No pictures belong in the copy. Set down exactly the lines from the one that contains "Dynamic Data FieldTemplate (184, 456)" through the end of the data.

> [Input data]:
------

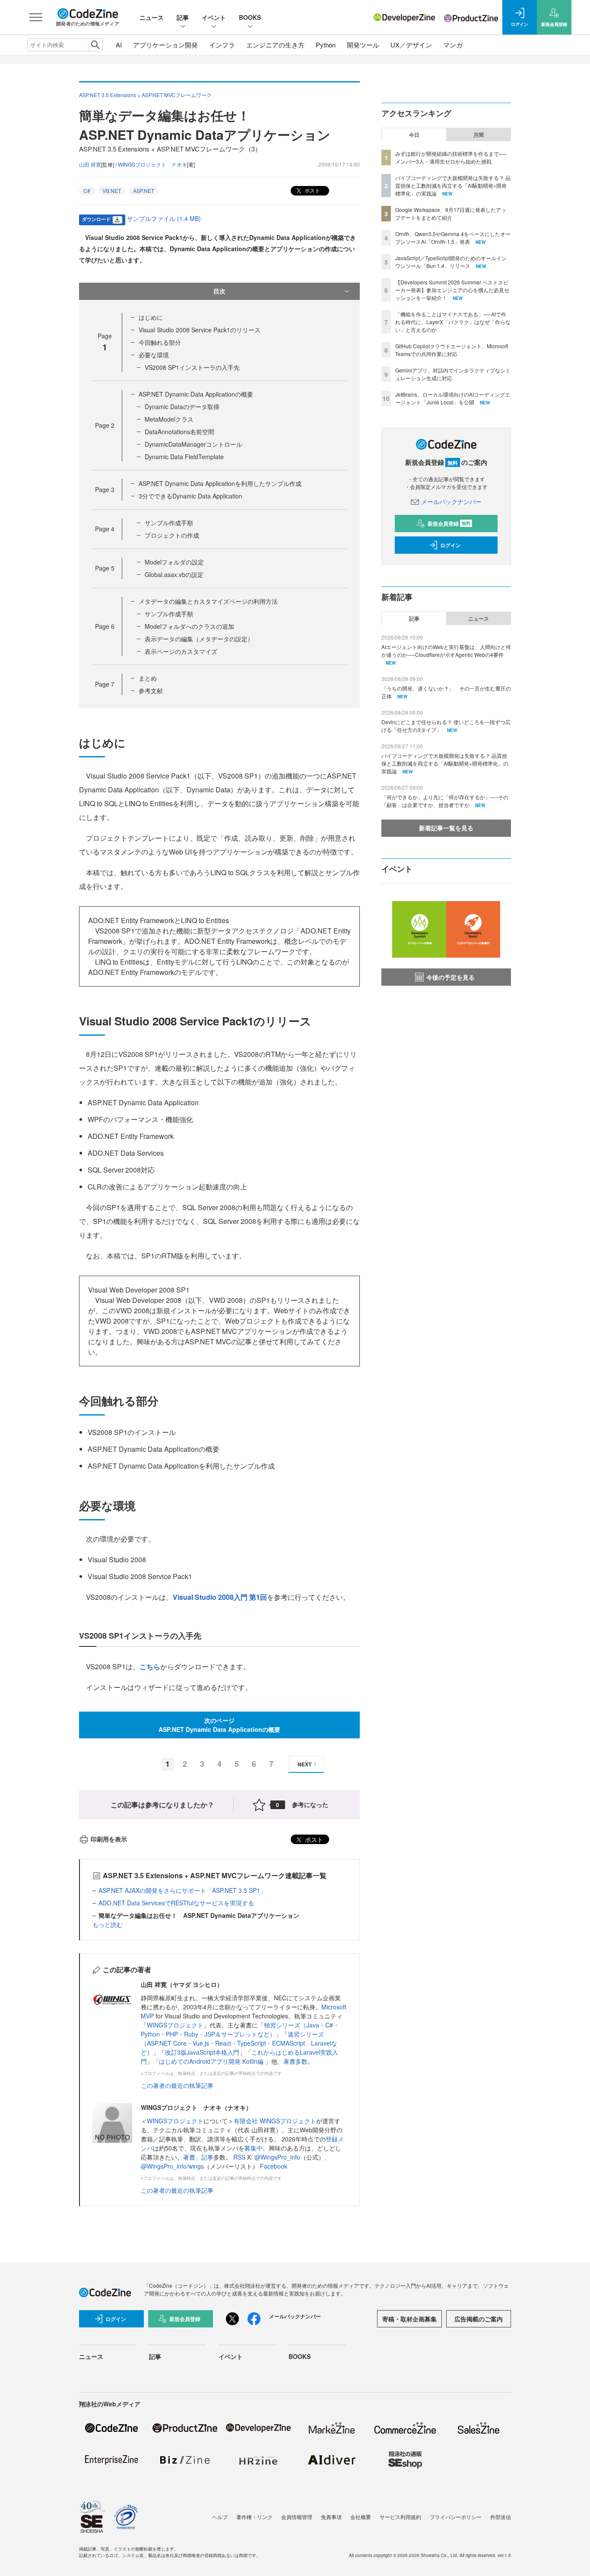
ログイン (450, 545)
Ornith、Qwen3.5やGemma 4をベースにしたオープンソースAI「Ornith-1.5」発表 (453, 237)
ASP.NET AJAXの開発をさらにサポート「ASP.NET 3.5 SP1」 (182, 1890)
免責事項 (331, 2516)
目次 (219, 291)
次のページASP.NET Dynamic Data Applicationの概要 (219, 1725)
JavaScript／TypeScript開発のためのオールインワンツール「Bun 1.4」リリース (451, 261)
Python (326, 44)
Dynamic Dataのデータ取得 (182, 406)
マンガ (453, 44)
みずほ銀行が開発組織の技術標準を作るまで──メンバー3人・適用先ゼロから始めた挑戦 (451, 157)
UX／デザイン (411, 44)
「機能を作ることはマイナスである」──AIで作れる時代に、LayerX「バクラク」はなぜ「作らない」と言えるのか (453, 321)
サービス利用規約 (400, 2516)
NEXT (304, 1764)
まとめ (148, 678)
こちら (150, 1666)
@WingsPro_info (277, 2157)
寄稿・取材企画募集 (409, 2318)
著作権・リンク (254, 2516)
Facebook (273, 2166)
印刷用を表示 (109, 1839)
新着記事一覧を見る (446, 827)
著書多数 (295, 2061)
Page (104, 425)
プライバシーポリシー (456, 2516)
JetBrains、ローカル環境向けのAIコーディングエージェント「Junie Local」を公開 (452, 398)
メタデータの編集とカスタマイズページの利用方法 (208, 601)
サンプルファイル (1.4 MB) (164, 218)
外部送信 (500, 2516)
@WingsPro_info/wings (172, 2166)
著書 (189, 2157)
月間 (478, 135)
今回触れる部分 (160, 342)
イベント (214, 17)
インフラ (222, 44)
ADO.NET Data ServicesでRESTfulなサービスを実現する (176, 1902)
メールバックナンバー (451, 501)
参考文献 (151, 690)
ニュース (152, 17)
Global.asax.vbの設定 (174, 574)
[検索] (95, 45)
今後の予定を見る (450, 977)
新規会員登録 (449, 523)
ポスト (311, 190)
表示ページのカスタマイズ (181, 651)
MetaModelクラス (169, 419)
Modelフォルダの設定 (174, 562)
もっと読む (107, 1924)
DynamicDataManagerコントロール (193, 444)
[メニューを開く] (36, 17)
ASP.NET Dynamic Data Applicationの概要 (196, 394)
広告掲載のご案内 (478, 2318)
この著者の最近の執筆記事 (177, 2085)
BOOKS (250, 17)
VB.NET (111, 190)
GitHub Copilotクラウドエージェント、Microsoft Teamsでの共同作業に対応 (451, 349)
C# (86, 190)
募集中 (253, 2148)
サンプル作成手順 (169, 522)
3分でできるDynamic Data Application (190, 496)
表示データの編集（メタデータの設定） (199, 638)
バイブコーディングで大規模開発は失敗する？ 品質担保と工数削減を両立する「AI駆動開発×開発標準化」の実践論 (453, 185)
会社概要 (360, 2516)
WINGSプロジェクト (175, 2025)
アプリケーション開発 (165, 44)
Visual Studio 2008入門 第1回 (220, 1597)
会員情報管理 (296, 2516)
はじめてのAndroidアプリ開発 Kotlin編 (212, 2061)
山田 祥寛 (90, 164)
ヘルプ (220, 2516)
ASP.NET (143, 190)
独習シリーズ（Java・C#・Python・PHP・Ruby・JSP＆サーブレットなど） (240, 2029)
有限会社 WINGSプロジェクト (275, 2120)
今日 (414, 135)
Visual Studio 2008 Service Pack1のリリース (199, 329)
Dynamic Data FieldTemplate (184, 456)
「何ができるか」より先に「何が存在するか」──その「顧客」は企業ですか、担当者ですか (444, 800)
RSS (240, 2157)
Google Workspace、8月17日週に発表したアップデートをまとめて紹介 (450, 213)
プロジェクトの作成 (172, 535)
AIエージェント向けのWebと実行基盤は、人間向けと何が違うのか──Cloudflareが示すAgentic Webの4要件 (446, 650)
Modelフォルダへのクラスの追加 (189, 626)
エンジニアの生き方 (275, 44)
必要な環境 (154, 354)
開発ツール (363, 44)
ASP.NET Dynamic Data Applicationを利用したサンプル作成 (220, 483)
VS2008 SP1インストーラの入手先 (192, 367)
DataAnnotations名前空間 (179, 431)
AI (119, 44)
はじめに (151, 317)
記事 (183, 17)
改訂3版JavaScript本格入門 (202, 2052)
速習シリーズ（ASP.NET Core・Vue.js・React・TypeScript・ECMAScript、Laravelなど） (239, 2043)
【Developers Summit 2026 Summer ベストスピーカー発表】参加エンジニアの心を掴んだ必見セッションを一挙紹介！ (452, 289)
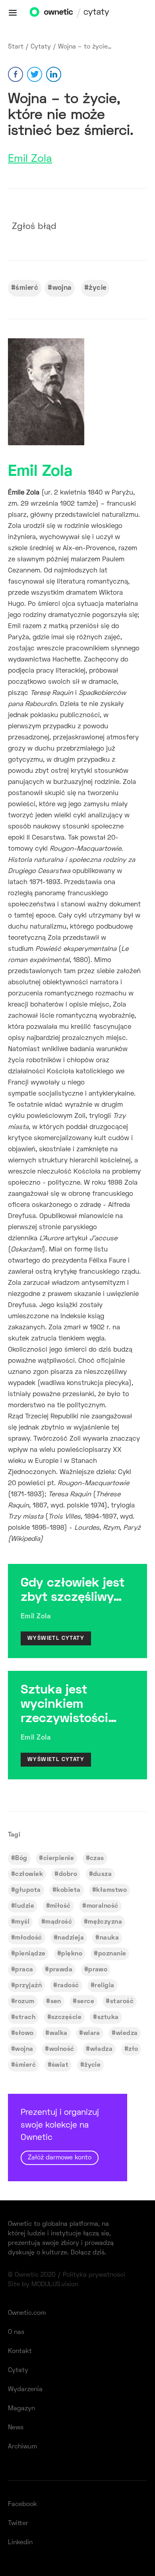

------

> [Exercise output]:
Dynamic Data FieldTemplate (184, 456)
「何ができるか」より先に「何が存在するか」──その「顧客」は企業ですか、担当者ですか (444, 800)
RSS (240, 2157)
Google Workspace、8月17日週に発表したアップデートをまとめて紹介 (450, 213)
プロジェクトの作成 (172, 535)
AIエージェント向けのWebと実行基盤は、人間向けと何が違うのか──Cloudflareが示すAgentic Webの4要件 (446, 650)
Modelフォルダへのクラスの追加 (189, 626)
エンジニアの生き方 (275, 44)
必要な環境 (154, 354)
開発ツール (363, 44)
ASP.NET Dynamic Data Applicationを利用したサンプル作成 (220, 483)
VS2008 SP1インストーラの入手先 (192, 367)
DataAnnotations名前空間 (179, 431)
AI (119, 44)
はじめに (151, 317)
記事 (183, 17)
改訂3版JavaScript本格入門 (202, 2052)
速習シリーズ（ASP.NET Core・Vue.js・React・TypeScript・ECMAScript、Laravelなど） (239, 2043)
【Developers Summit 2026 Summer ベストスピーカー発表】参加エンジニアの心を掴んだ必見セッションを一挙紹介！ (452, 289)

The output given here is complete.